Fig. 3.

Gap-filling DNA synthesis and removal of the dRP group steps by polymerase β are concurrent. Schematic representations of a ³²P-DNA substrate labeled at both ends (S) and the DNA trap (T) are illustrated above the phosphorimage of the gels. E denotes polymerase β. Double-labeled 34-bp DNA was prepared by annealing a 5′-end labeled 15-mer oligonucleotide and a 3′-end labeled 19-mer oligonucleotide to their complementary 34-mer DNA strand. The 19-mer oligonucleotide also contained a 5′-end phosphate and uracil. The duplex DNA was pretreated with UDG, resulting in a single-nucleotide gapped DNA with 3′-OH and 5′-dRP groups at the margins and radiolabels on both ends.
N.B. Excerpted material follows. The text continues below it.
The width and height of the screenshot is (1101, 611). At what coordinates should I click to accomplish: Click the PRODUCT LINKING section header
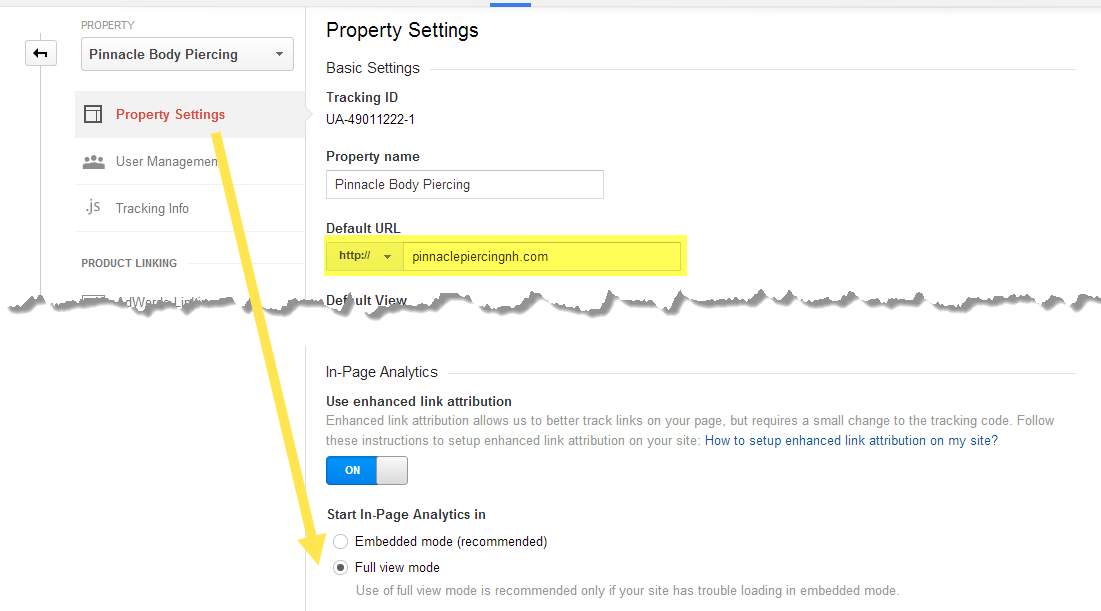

Gap-filling DNA synthesis and dRP lyase reactions were performed by polymerase β in the presence of excess DNA trap. The repair reaction mixture was assembled on ice, either with polymerase β and ³²P-labeled substrate (a), or polymerase βand DNA trap (b). Reactions were initiated by temperature jump and the addition of a mixture of dCTP, DNA trap, and MgCl₂ (a), or dCTP, ³²P-labeled substrate DNA, and MgCl₂ (b), respectively. Samples were withdrawn at 10 and 20 s and analyzed. The positions of the ³²P-Iabeled primer, 1-nt gap-filling DNA synthesis product, ³²P-labeled dRP substrate and the dRP lyase product are indicated.